Weiss continued his education at Yeshivas Toras Emes in Stamford Hill, London (also known as Schneider's Yeshiva), where he studied under Rabbi Moshe (Yehuda) Schneider. Another student at the yeshiva was Moshe Sternbuch, who served alongside him as the Ra'avad (Rosh Av Beis Din) of Jerusalem. After his marriage, he studied at the Gateshead Kollel under Rabbi Eliyahu Eliezer Dessler, who served as rosh kollel. After Dessler moved to Israel in the late 1940s, Weiss was appointed to serve as one of the executives of the Gateshead Kollel.

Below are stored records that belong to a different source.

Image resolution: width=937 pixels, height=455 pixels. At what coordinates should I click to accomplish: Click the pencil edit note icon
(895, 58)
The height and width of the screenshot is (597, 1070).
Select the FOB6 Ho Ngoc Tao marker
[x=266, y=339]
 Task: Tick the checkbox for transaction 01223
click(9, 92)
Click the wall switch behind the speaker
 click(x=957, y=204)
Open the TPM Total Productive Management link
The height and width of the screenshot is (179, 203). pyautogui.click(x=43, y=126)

A few years later, Weiss moved to London, where he was hired as a maggid shiur at Yeshiva Horomo, led by Rabbi Elyokim Schlesinger, and as rabbi of the Tzeirei Agudas Yisroel shul (synagogue), known as "Upstairs 69". Later, he moved to Antwerp, where he served as a maggid shiur at a yeshiva in Wilrijk, and where he was appointed dayan in 1967. He also served, in an unofficial capacity, as the rabbi of the Gerrer Shtiebel, and the Yingerleit Shul in Antwerp.

== Edah HaChareidis ==
Weiss became the Grand Patriarch of the Edah HaChareidis in 2003. When he accepted his new role as Ga'avad, he also adopted the traditional Jerusalem mode of dress.

In 2019, a collection of Weiss' novellae on the books of Genesis and Exodus was published, titled Shaarei Tuviah.

When the Israeli government first came out with certain restrictions on citizens to protect the country from the coronavirus pandemic, such as limiting prayer quorums and other large gatherings of people, Weiss opposed those decisions, but retracted soon after.

On 2 April 2020 he was diagnosed with COVID-19 after being admitted to Jerusalem's Hadassah Ein Kerem Hospital on the previous day with high fever and low blood pressure, and on 5 April he was released after his condition improved.

Weiss died on 30 July 2022, at the age of 95.